Edit: also, what's going on in that religious procession that Bond interrupts?
It's probably just a random procession. They tend to do those in old Italian cities now and again.
However, I was recently researching wether the festival that is depicted in Matera actually exists. I couldn't find any evidence of the "burning pieces of paper with secrets on them" part, but there is a famous festival in Matera. The "Festa della Bruna". Mainly it's your standard multi-day religious festival centred around a Madonna statue that has been in one of the town's churches for centuries. The main piece however, is that every year a big, pretty carnival float is built out of papier-maché. Takes months to build the thing. Then it is paraded around the town and once it reaches a central square, it is completely ripped apart by the townspeople who take pieces of it home as kinds of relics. And then they build a new one the next year and rip it apart again.
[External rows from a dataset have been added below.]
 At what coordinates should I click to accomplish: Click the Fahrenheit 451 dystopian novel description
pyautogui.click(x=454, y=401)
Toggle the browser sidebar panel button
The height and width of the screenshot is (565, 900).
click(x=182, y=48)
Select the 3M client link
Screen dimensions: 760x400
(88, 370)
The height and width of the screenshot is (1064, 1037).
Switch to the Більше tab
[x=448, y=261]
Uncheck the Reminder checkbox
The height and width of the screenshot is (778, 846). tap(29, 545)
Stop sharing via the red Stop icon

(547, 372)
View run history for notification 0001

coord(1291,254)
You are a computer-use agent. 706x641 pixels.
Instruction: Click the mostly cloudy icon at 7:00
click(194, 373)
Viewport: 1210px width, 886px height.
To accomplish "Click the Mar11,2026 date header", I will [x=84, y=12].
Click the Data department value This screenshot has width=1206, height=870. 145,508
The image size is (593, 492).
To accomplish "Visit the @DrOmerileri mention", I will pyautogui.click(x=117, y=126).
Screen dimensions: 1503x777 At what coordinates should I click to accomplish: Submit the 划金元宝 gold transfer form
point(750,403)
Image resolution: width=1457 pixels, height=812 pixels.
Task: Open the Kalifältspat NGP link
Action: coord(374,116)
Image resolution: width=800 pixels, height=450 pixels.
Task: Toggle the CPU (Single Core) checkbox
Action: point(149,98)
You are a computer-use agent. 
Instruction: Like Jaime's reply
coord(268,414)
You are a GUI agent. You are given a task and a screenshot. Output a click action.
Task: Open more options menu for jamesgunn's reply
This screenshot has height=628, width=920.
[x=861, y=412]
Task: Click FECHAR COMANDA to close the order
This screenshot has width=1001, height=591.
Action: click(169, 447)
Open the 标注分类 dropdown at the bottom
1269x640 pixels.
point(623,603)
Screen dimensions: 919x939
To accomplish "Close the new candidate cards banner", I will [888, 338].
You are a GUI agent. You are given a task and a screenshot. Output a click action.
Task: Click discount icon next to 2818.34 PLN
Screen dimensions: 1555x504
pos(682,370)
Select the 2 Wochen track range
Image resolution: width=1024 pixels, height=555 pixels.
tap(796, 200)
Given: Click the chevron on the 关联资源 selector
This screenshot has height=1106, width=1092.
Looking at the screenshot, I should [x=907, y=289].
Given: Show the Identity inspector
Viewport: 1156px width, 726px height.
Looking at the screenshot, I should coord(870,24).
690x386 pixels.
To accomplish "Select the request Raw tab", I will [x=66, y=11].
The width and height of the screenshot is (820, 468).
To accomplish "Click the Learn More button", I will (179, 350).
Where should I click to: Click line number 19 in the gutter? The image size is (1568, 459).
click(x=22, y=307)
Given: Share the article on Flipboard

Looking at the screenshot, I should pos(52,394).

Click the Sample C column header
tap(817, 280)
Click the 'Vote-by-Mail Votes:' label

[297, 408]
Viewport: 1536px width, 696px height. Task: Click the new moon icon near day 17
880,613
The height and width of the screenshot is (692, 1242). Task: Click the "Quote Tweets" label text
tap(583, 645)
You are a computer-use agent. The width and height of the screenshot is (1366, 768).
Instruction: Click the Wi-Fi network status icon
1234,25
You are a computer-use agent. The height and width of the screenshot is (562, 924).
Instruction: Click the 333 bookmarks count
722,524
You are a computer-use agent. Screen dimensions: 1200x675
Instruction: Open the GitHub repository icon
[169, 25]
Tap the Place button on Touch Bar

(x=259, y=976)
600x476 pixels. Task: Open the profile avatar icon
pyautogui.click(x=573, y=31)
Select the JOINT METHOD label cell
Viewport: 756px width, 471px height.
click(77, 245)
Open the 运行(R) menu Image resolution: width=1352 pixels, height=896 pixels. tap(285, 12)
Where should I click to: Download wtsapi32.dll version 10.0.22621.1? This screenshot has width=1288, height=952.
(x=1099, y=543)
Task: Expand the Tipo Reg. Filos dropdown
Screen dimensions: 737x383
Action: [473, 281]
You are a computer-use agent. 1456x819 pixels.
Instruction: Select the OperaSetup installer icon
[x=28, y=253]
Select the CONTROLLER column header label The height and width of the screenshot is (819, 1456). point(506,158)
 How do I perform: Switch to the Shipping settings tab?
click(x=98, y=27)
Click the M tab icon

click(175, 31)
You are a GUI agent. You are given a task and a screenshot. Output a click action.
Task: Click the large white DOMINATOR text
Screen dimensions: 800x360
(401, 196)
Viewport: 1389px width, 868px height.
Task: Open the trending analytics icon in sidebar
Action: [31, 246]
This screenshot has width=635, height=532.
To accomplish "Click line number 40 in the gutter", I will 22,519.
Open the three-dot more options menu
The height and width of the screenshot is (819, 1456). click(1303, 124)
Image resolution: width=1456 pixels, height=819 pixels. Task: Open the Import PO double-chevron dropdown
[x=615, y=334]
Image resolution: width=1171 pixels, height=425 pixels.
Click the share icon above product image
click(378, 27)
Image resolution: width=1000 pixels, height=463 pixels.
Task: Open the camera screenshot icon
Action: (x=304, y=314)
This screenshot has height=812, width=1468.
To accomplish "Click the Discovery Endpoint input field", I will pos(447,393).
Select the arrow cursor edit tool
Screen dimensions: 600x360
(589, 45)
So the whole idea about a festival about destruction and renewal and how beauty cannot last, but can be replaced and so on and so forth does exist in real-world Matera. I guess they just thought that explaining all that and then having both Madeleine and Bond confront a secret through it would have taken a lot of expository talking, whereas the way it is done in the film there is one sentence by the bellhop and then two silent pieces of acting, where we see them burn paper and that's all you need to understand what is going on with the two characters.
https://bestselfmedia.com/burning-letters-letting-go/
Whether this is intended to invoke her name or not, I don't know ... but after a cursory search, the procession doesn't appear to be one native to Matera (though I wouldn't rule it out). The saint is better known as St. Vincent Ferrer, and is more associated with Spain than Italy.
Also, his feast day is April 5th, perhaps coincidentally the day on which Albert R. Broccoli was born. Among the many things that Ferrer is associated with are orphanages and Judgement Day.
PS. If I could figure out how to include a screenshot from my phone I would ....
Edit correction: "Vincenzo Ferreri" on the banner, I missed the letter "i".